Five ways HR departments can keep their workforce engaged on a tight budget

Author: Kirsty Tuxford | Date: 20 Jul 2016

Pay and benefits are not always the most important factor in an employees’ happiness

A recent survey by Bloovo.com showed widespread dissatisfaction with jobs in the GCC – almost half of the 20,000 employees surveyed said they are unhappy with their job. Some organisations have had to make cutbacks, such as reducing health insurance policies and tightening up on other perks. People Management spoke to motivational experts to get their advice on how to keep employee morale high – especially if HR is on a tight budget.
 
1. Stick to the terms of the psychological contract
David Jones, founder and managing director at The Talent Enterprise
 
“Our research shows that when it comes to sustaining motivation in employees, pay and benefits are typically less important than the opportunity for workplace development, positive working relationships, or gaining a sense of meaning from your work and recognition of your efforts,” says Jones. “None of these aspects of the psychological contract cost any significant amount of money and can be critical when organisations are striving to make their workplaces more positive and more productive. Many of our clients are seeking to redress the balance between what their employees give and what they get, and expectations should be managed accordingly.”
 
2. Build trust and understanding with regular communication
Annalinde Nickisch, HR consultant and partner at The Thought Factory‬
 
“Job dissatisfaction is commonly caused when an employee’s expectations have not been met,” says Nickisch. “This could be caused by many factors – a delay in receiving a salary increase, an expected career progression, or an anticipated benefit entitlement.

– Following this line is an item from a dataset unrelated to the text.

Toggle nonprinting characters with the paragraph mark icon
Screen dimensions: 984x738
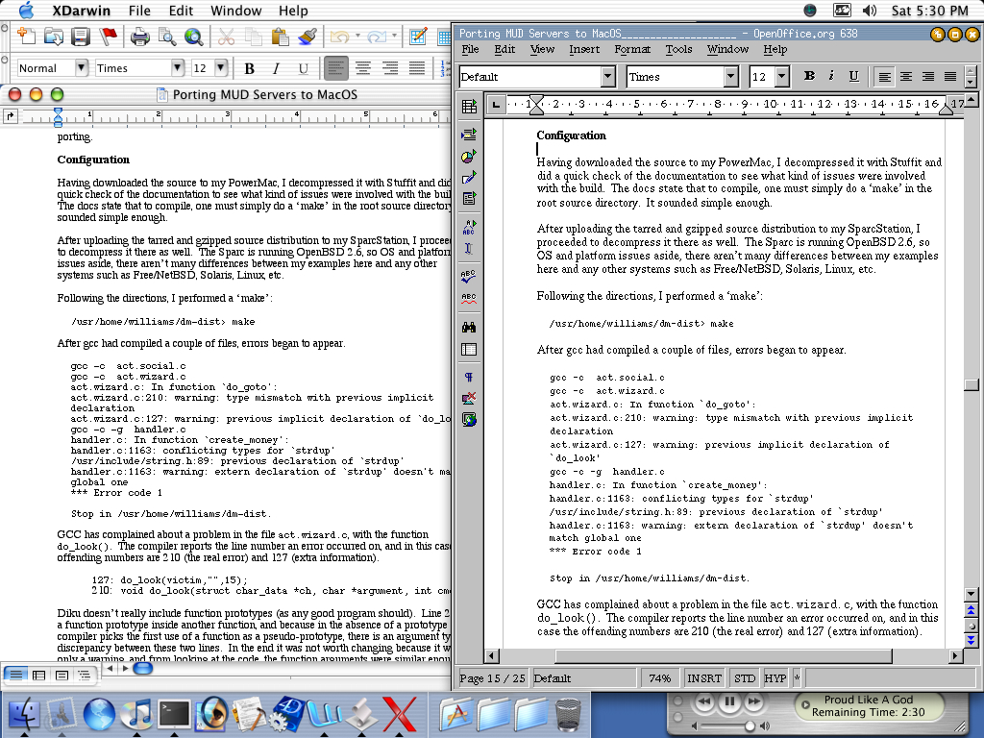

Once a sense of distrust has occurred, it is difficult to recover goodwill. For example, if it is unlikely the company will give annual bonuses due to budget constrains, it is important to immediately and openly communicate the impact this may have on employees and the reasons why the measure was needed. When spending cuts force an organisation to reduce monetary benefits, companies must look at alternative, non-fiscal benefits, and evaluate the possibility of reducing working hours or the option of working from home. These measures may alleviate the dissatisfaction and should not increase spending.”
 
3. Ask employees what they want
Annalinde Nickisch, HR consultant and partner at The Thought Factory‬
 
When developing cost-saving strategies that affect employee benefits, include the key business leaders in the decision-making process,” says Nickisch. “By including management and individual employees, the HR department can get a better understanding of the benefits employees consider a priority. It’s also important that HR openly communicates the reason for the budget cuts. When employees have been included in the decision-making process they are more likely to understand the situation rather than feel frustrated at being kept out of the process. Additionally, HR should anticipate questions relating to the duration of employee benefits being cut, and explain the organisation’s strategy to employees.”
 
4. Don’t wait for your employees to come to you with problems
Elias Dib, partner, Middle East & Africa at Aon Hewitt
 
“It may seem obvious, but in the day-to-day of HR activities, are HR professionals only speaking to those employees who come to present problems?” asks Dib. “By proactively seeking out different employees’ views, HR can identify problems before they arise and even more importantly, identify pockets of good practice and positive engagement that will save HR from being the organisational doomsayer.”
 
5. HR should avoid the temptation to go it alone
Elias Dib, partner, Middle East & Africa at Aon Hewitt
 
“Engage managers in planning and setting up annual HR programme, deciding how to measure engagement, action planning for the survey results, and so on,” says Dib. “Also engage managers on their units’ unique challenges while keeping them aware and raising their understanding of the business challenges overall.”